Not all the players are locals. Lisa Humiston, a relative newcomer, drives from Fairfield. She knew the game years ago but was out of practice. She said the Napa group is friendly. The first four times you play, they help you figure your points; then you’re on your own. Judith Kay drives from Petaluma because she prefers this club to others she has tried.

The American Cribbage Congress holds national meetings and tournaments all over the country. You can also play cribbage online. Although most of Napa’s players are oldsters, sometimes the kids and grandkids join them. Some clubs work on fostering a love of cribbage with youth. A current “Cribbage World” magazine includes tips on how to get broken-off pegs out of a cribbage board that has fallen to the floor in a classroom setting.
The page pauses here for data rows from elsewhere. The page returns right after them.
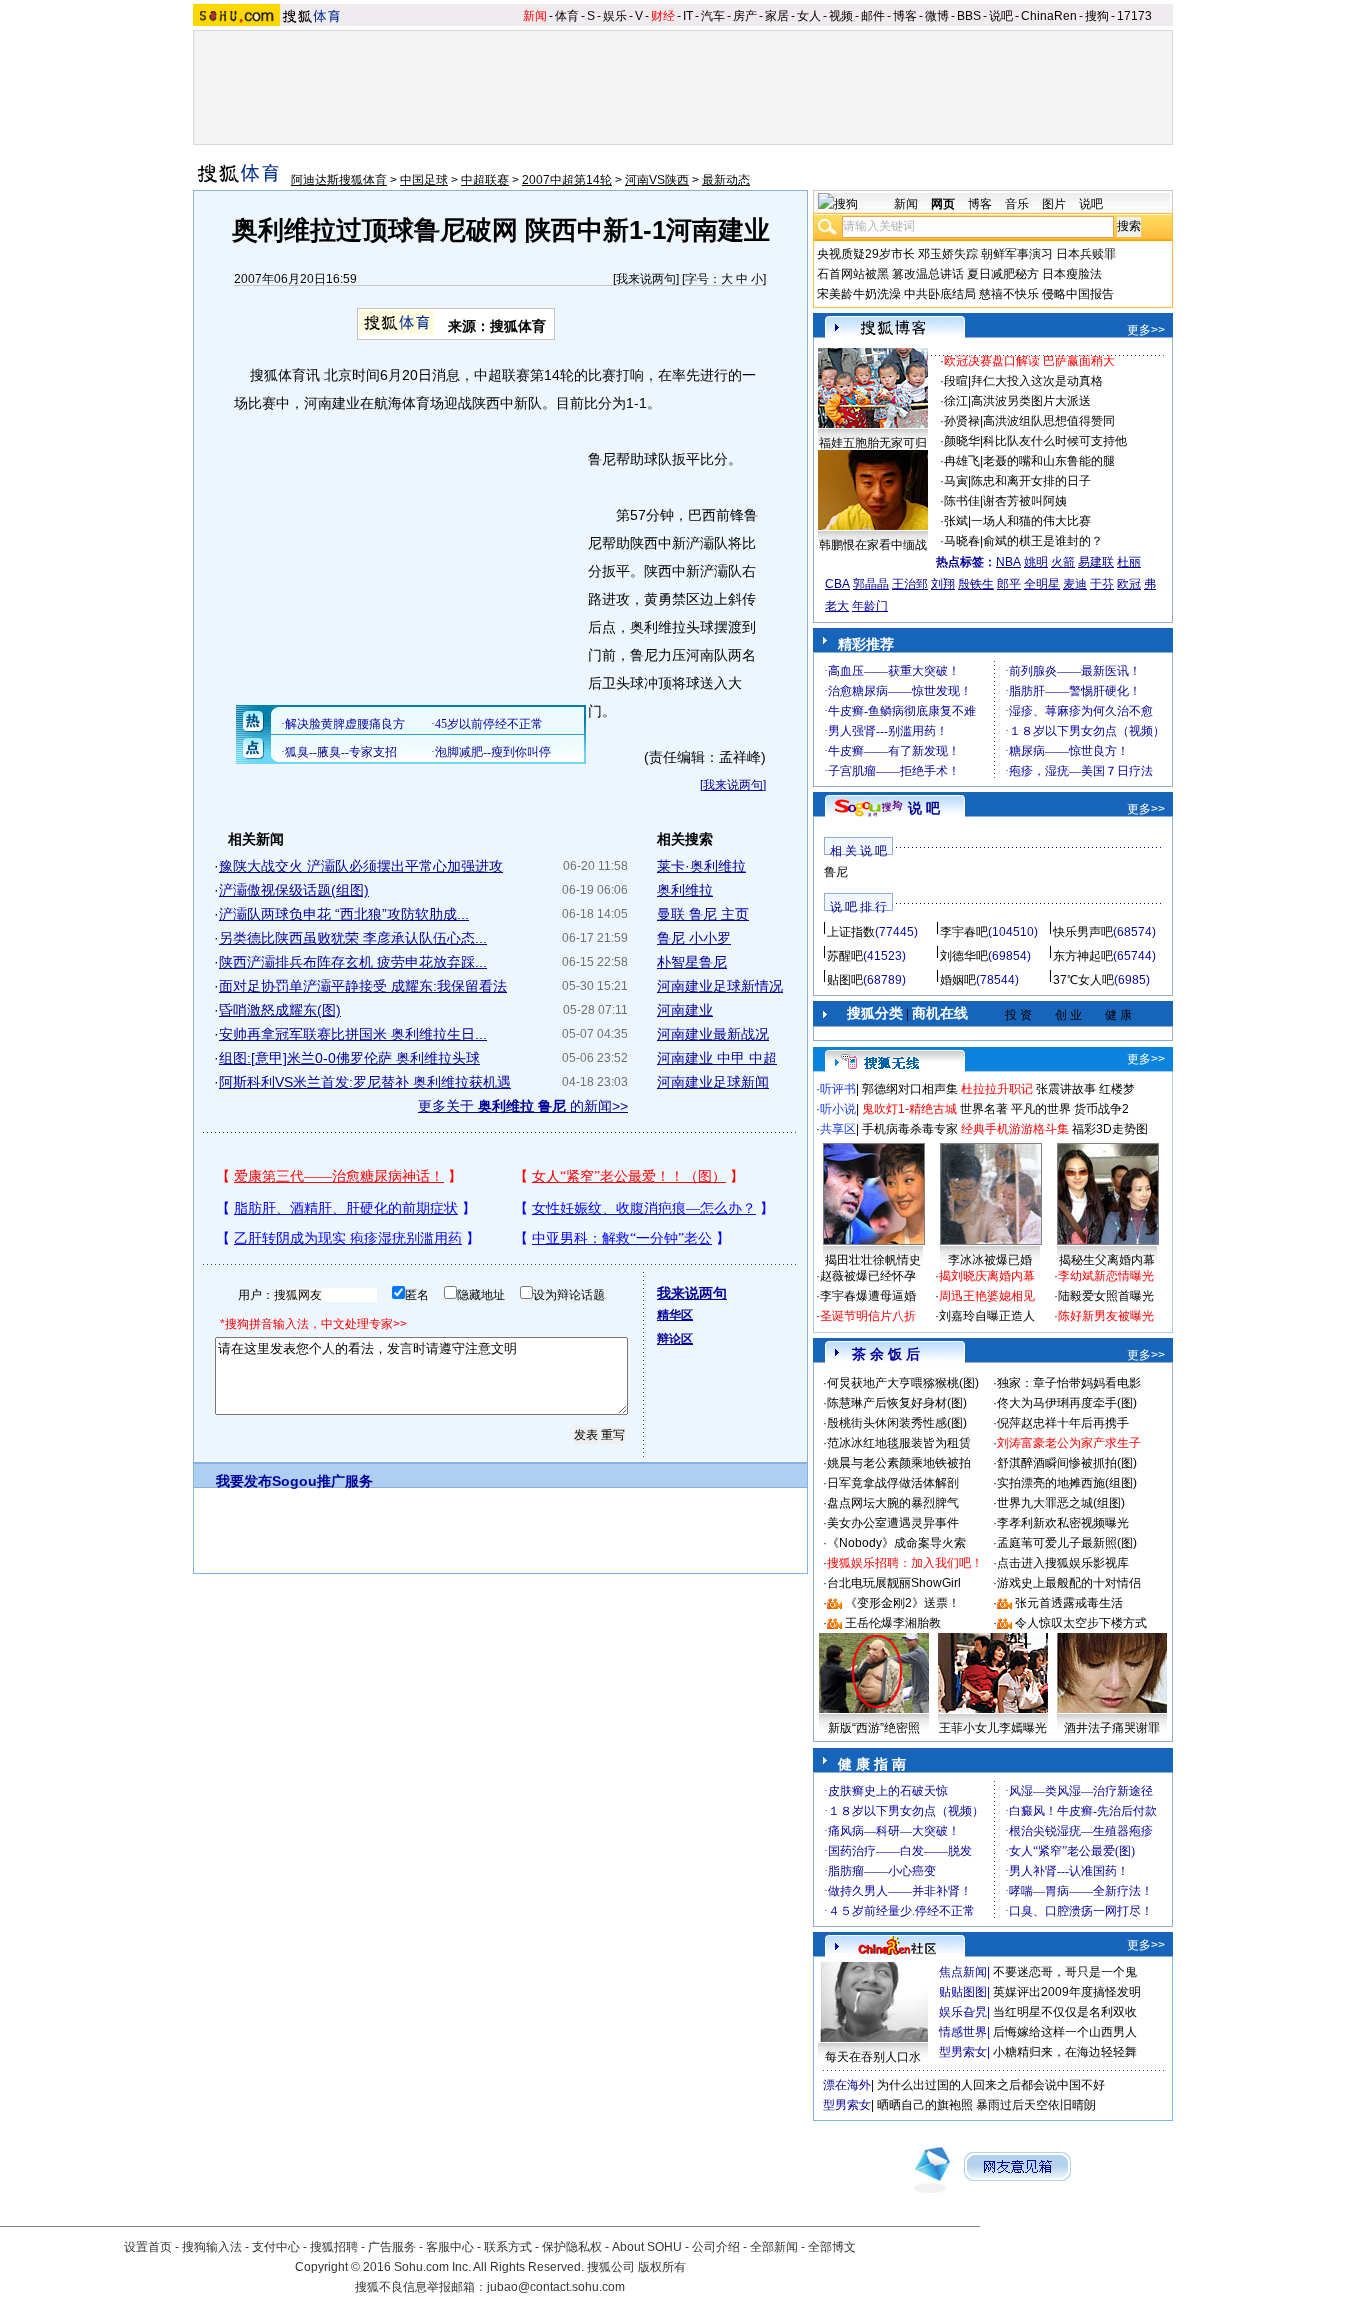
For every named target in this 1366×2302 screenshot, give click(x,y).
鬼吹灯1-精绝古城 (909, 1109)
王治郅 (910, 584)
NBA (1008, 562)
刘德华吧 (964, 956)
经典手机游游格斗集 (1015, 1129)
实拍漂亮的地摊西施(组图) (1067, 1483)
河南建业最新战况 (713, 1034)
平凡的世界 (1041, 1109)
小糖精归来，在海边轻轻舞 (1065, 2052)
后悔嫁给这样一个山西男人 (1065, 2032)
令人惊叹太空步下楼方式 (1081, 1623)
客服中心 (450, 2247)
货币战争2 (1101, 1109)
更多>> (1146, 330)
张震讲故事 (1066, 1089)
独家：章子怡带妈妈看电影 (1069, 1383)
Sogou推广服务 (322, 1481)
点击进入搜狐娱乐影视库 (1063, 1563)
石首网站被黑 (853, 274)
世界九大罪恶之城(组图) (1061, 1503)
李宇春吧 (964, 932)
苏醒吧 (845, 956)
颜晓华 (962, 441)
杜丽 (1129, 562)
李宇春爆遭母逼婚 (868, 1296)
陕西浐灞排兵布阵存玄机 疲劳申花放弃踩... (353, 962)
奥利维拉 (685, 890)
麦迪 (1075, 584)
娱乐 (615, 16)
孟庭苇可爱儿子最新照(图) (1067, 1543)
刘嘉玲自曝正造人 (987, 1316)
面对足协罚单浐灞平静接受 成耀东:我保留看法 (363, 986)
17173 (1134, 16)
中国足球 (424, 180)
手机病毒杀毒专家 (910, 1129)
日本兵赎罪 (1086, 254)
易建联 (1096, 562)
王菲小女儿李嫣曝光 (993, 1728)
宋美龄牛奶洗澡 (859, 294)
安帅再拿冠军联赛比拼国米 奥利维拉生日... (353, 1034)
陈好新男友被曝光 (1106, 1316)
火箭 (1063, 562)
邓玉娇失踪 (948, 254)
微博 (937, 16)
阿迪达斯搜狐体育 (339, 180)
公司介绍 (716, 2247)
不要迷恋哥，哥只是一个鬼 (1065, 1972)
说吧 (1001, 16)
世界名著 (984, 1109)
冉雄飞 (962, 461)
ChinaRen (1049, 16)
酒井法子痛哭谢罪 (1112, 1728)
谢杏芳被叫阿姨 (1025, 501)
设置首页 (148, 2247)
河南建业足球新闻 (713, 1082)
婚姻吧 (958, 980)
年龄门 (870, 606)
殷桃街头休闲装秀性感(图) (897, 1423)
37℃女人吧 (1083, 980)
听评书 (838, 1089)
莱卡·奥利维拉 (701, 866)
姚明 (1036, 562)
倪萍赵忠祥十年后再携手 (1063, 1423)
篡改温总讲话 (928, 274)
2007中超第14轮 (567, 180)
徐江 (956, 401)
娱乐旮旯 (963, 2012)
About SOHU (647, 2247)
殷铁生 (976, 584)
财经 (663, 16)
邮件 (873, 16)
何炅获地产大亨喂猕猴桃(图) (903, 1383)
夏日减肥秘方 (1003, 274)
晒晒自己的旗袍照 (925, 2105)
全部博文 (832, 2247)
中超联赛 (485, 180)
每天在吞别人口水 (873, 2057)
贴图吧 (845, 980)
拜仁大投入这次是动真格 (1037, 381)
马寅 (956, 481)
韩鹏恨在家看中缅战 (873, 545)
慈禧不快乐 (1009, 294)
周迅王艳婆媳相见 (987, 1296)
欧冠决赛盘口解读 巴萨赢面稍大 (1029, 361)
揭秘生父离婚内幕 (1107, 1260)
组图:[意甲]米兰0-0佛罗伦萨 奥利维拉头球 (349, 1058)
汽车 (713, 16)
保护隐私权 (572, 2247)
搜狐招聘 (334, 2247)
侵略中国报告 (1078, 294)
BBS (969, 16)
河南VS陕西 (657, 180)
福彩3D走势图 (1110, 1129)
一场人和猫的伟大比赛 (1031, 521)
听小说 (838, 1109)
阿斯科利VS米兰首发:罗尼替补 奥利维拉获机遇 (365, 1082)
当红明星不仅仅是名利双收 (1065, 2012)
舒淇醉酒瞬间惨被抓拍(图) (1067, 1463)
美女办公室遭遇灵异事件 (893, 1523)
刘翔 (943, 584)
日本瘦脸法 (1072, 274)
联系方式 (508, 2247)
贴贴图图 (963, 1992)
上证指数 (851, 932)
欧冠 (1129, 584)
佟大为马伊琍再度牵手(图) (1067, 1403)
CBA (837, 584)
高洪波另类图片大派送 (1031, 401)
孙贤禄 (962, 421)
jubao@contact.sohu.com (556, 2287)
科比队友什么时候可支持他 (1055, 441)
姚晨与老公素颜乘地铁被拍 (899, 1463)
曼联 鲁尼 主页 (703, 914)
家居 (777, 16)
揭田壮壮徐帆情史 (873, 1260)
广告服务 (392, 2247)
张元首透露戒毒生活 (1069, 1603)
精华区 (675, 1315)
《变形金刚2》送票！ (902, 1603)
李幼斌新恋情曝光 (1106, 1276)
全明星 (1042, 584)
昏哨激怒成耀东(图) (280, 1010)
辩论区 (675, 1339)
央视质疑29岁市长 (866, 254)
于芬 (1102, 584)
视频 (841, 16)
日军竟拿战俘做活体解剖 (893, 1483)
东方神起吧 (1083, 956)
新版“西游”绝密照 (874, 1728)
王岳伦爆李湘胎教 (893, 1623)
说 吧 (924, 808)
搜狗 (1097, 16)
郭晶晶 (871, 584)
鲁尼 (836, 872)
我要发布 (244, 1481)
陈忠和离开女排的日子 (1031, 481)
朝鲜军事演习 (1017, 254)
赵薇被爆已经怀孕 (868, 1276)
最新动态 (726, 180)
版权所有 (662, 2267)
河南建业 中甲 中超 (717, 1058)
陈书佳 (962, 501)
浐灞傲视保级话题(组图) (294, 890)
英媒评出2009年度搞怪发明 (1067, 1992)
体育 (567, 16)
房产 (745, 16)
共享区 (838, 1129)
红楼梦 (1117, 1089)
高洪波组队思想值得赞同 (1049, 421)
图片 (1054, 204)
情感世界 (963, 2032)
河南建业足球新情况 (720, 986)
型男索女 (963, 2052)
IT (688, 16)
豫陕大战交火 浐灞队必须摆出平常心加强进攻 (361, 866)
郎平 (1009, 584)
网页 (943, 204)
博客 (905, 16)
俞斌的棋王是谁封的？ (1043, 541)
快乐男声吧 (1083, 932)
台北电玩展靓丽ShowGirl (894, 1583)
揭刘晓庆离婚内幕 (987, 1276)
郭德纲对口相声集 (910, 1089)
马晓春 (962, 541)
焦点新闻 (963, 1972)
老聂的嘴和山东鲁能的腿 (1049, 461)
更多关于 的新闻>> (523, 1106)
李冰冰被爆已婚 (990, 1260)
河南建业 (685, 1010)
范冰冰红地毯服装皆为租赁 (899, 1443)
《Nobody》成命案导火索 (896, 1543)
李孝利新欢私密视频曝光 (1063, 1523)
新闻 (535, 16)
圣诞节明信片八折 (868, 1316)
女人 (809, 16)
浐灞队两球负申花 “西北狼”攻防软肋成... (344, 914)
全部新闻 (774, 2247)
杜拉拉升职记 (997, 1089)
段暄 (956, 381)
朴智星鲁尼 (692, 962)
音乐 (1017, 204)
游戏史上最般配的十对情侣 (1069, 1583)
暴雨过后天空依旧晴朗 (1036, 2105)
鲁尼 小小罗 (694, 938)
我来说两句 (646, 279)
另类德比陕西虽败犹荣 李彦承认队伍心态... (353, 938)
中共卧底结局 (940, 294)
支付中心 (276, 2247)
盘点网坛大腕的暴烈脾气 (893, 1503)
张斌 (956, 521)
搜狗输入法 (212, 2247)
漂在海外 (847, 2085)
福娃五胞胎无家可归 (873, 443)
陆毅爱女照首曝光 (1106, 1296)
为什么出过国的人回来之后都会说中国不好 (991, 2085)
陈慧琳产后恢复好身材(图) (897, 1403)
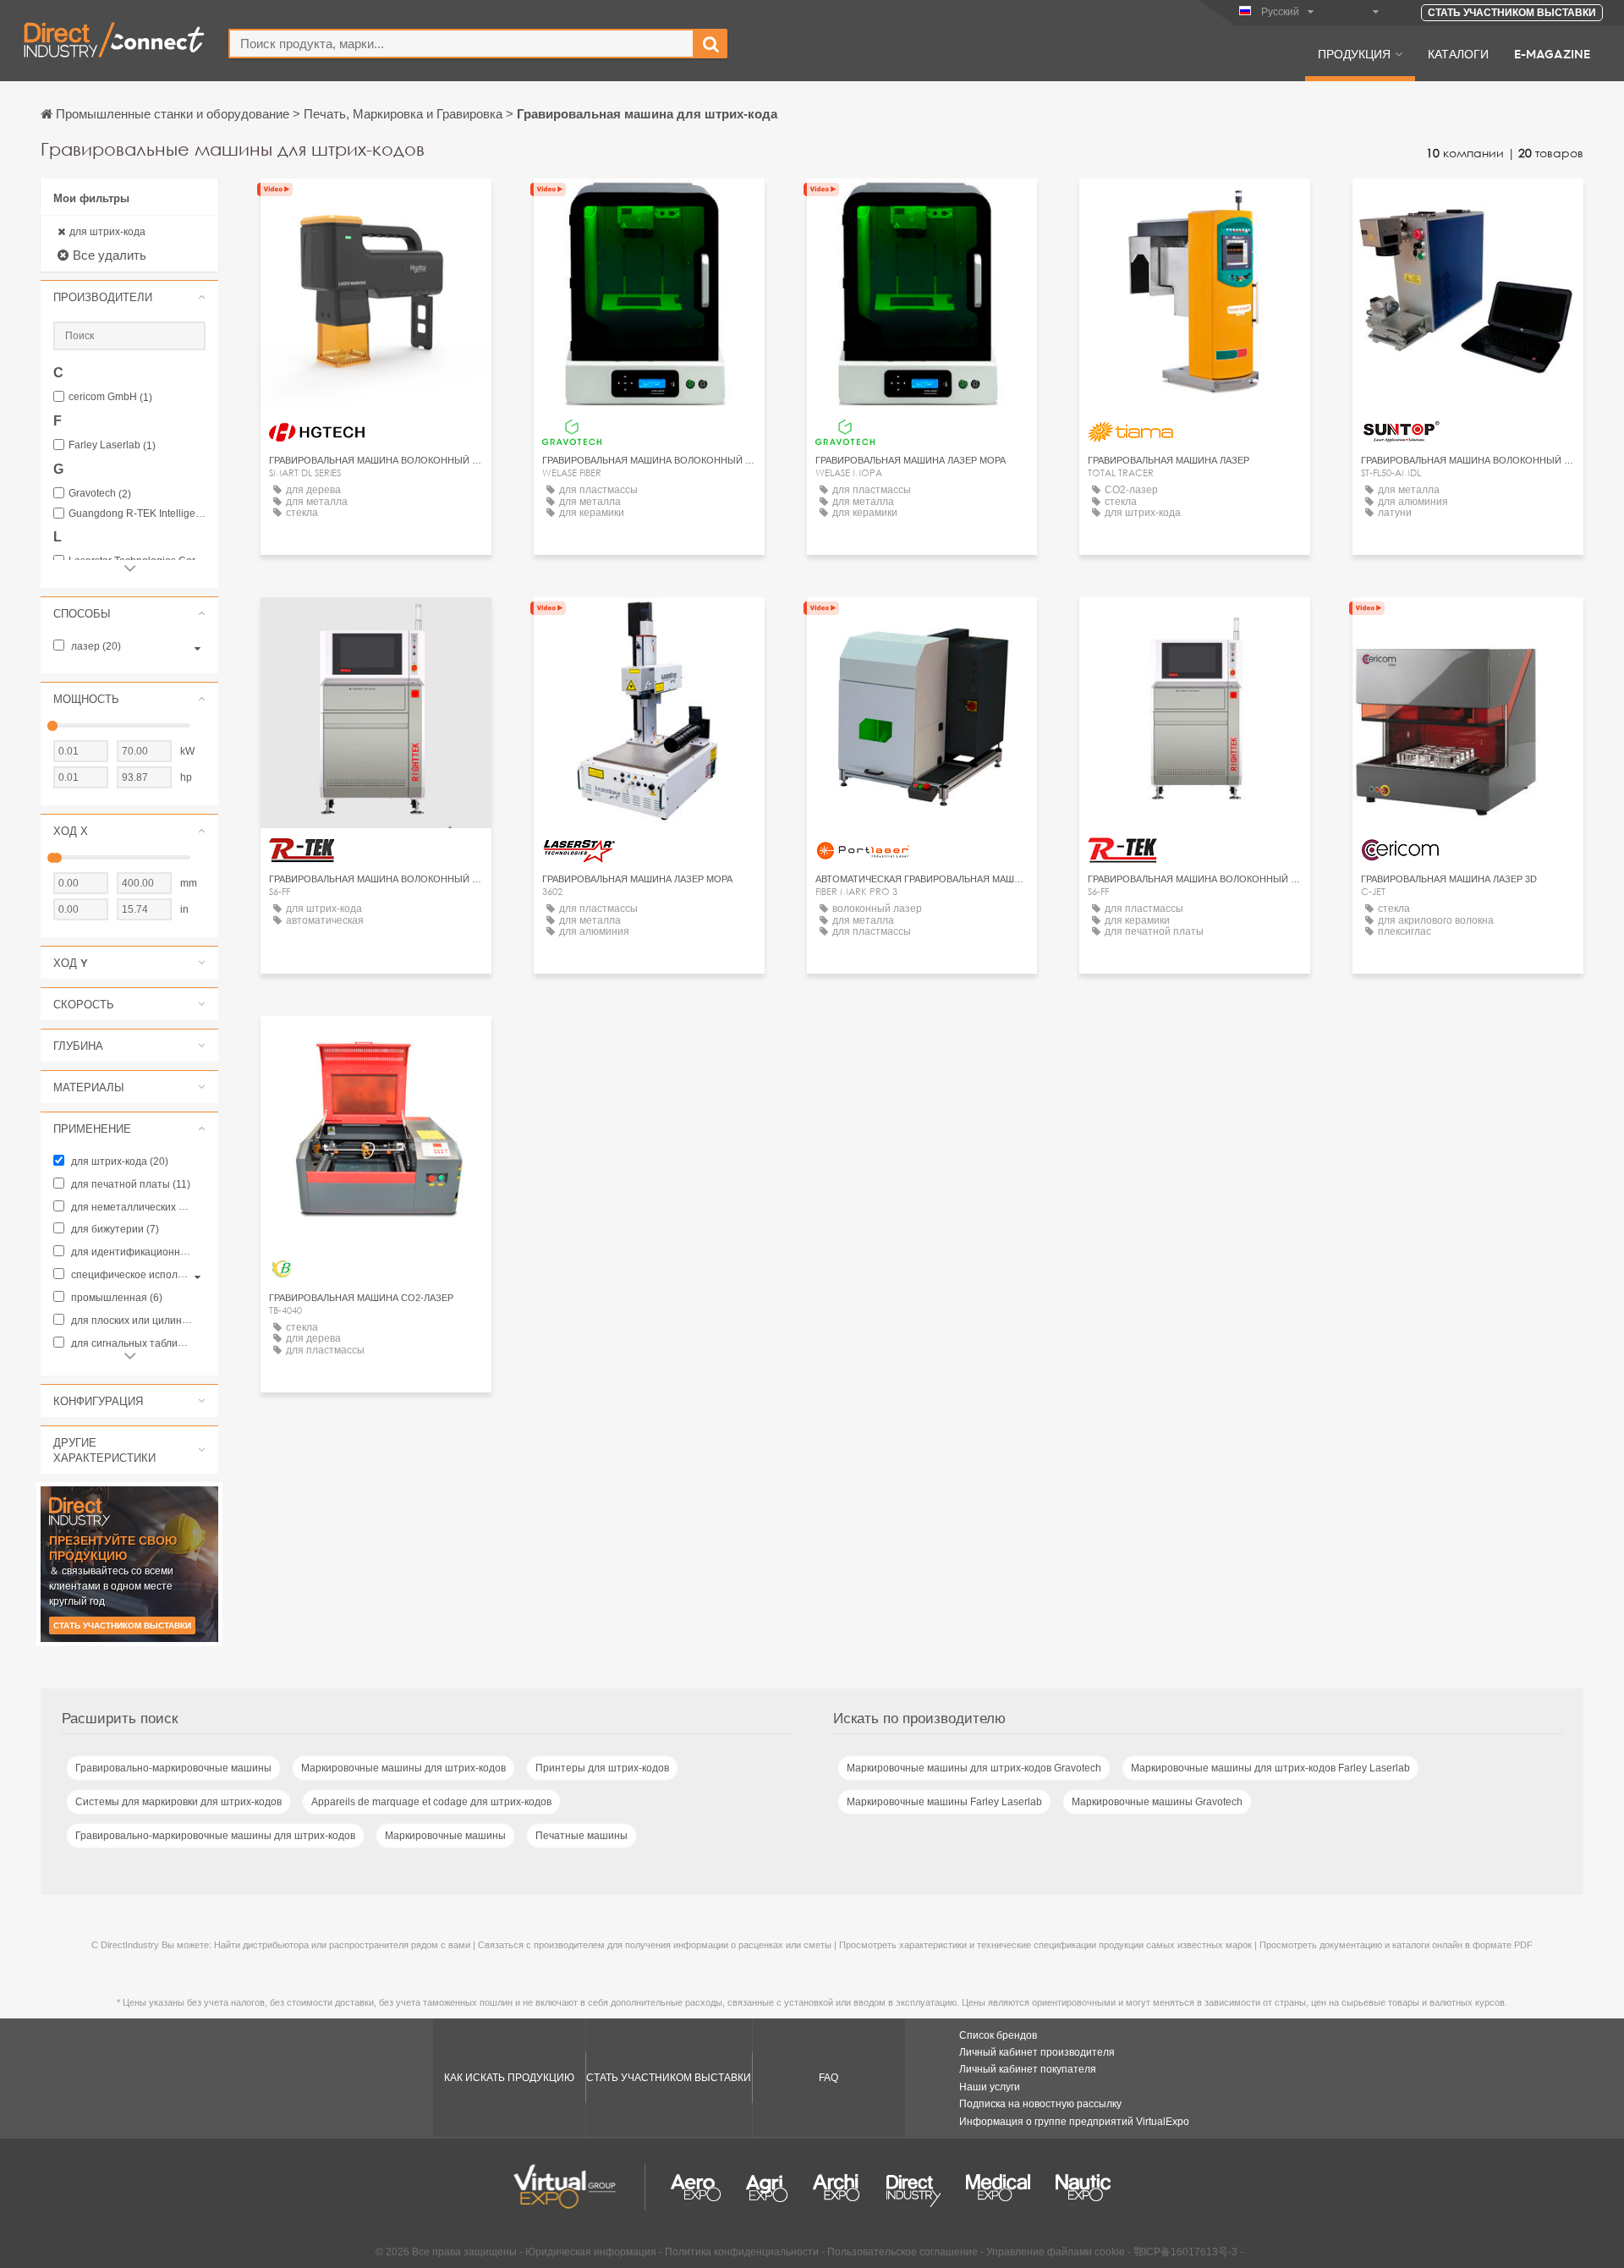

So what about those muggins, skunks and spilikins? The Napa players don’t play muggins, an optional rule also called cutthroat, which enables a player to steal someone else’s points. Players can skunk their opponents by getting to the magic 121 points fast. “Spilikin,” not used in Napa, is an alternate term for the pegs that are moved around the cribbage board to keep track of points.

A tournament hosted by the Peggers on a recent Saturday attracted more than 60 competitors and took most of the day.

“Cribbage tournaments are not for those with a short attention span,” Michael Wycombe says.